**Extracted material**.
___

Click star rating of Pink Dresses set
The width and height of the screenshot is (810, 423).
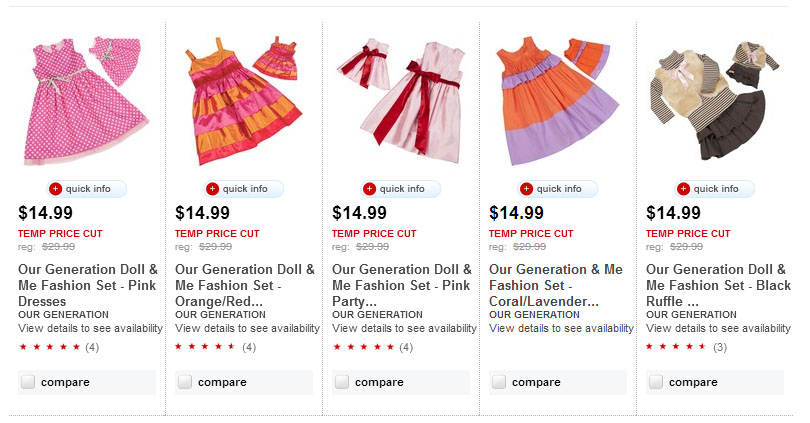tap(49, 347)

___

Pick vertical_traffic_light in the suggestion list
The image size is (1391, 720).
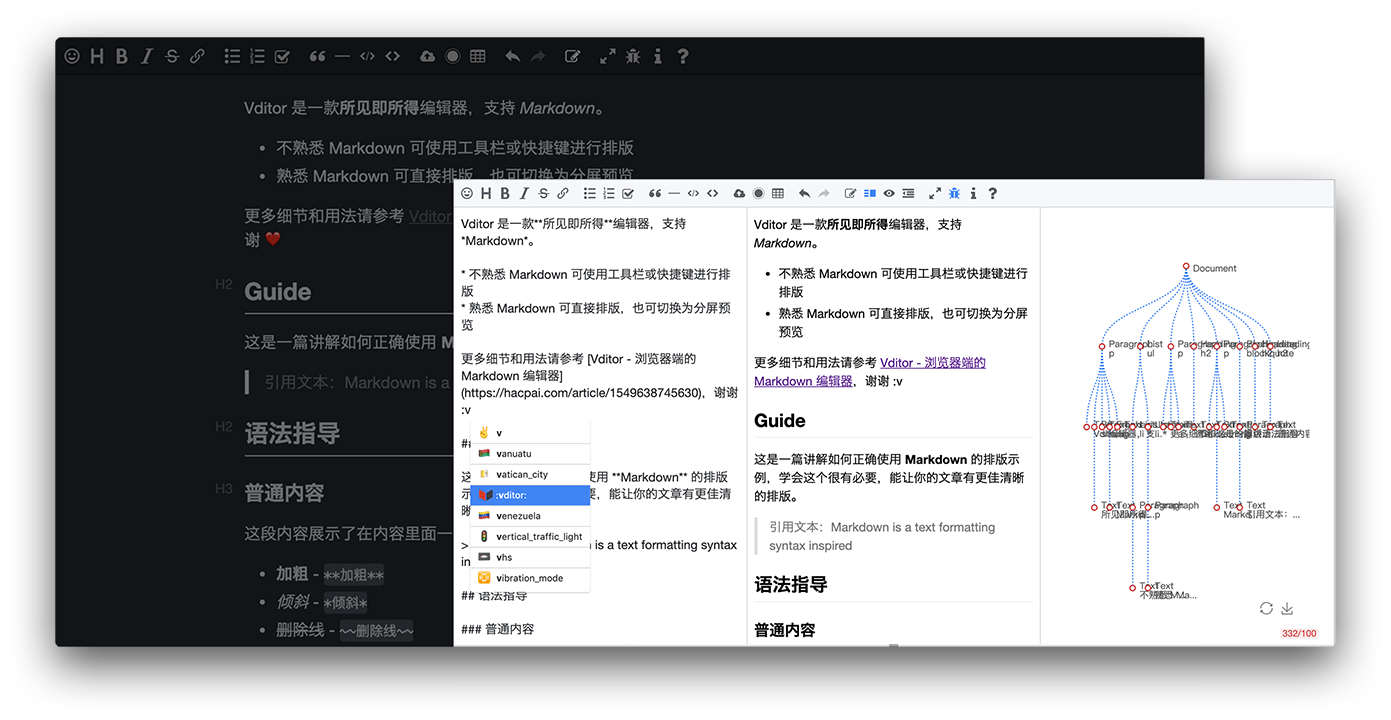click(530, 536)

___

**The request**. Render the material from the line containing "Click star rating of Pink Dresses set" through the line containing "tap(49, 347)" as a Markdown table with the columns Row and Material line, one numbered row per line and no blank lines. Omit the pictures from your table.

**Worked solution**.
| Row | Material line |
|---|---|
| 1 | Click star rating of Pink Dresses set |
| 2 | The width and height of the screenshot is (810, 423). |
| 3 | tap(49, 347) |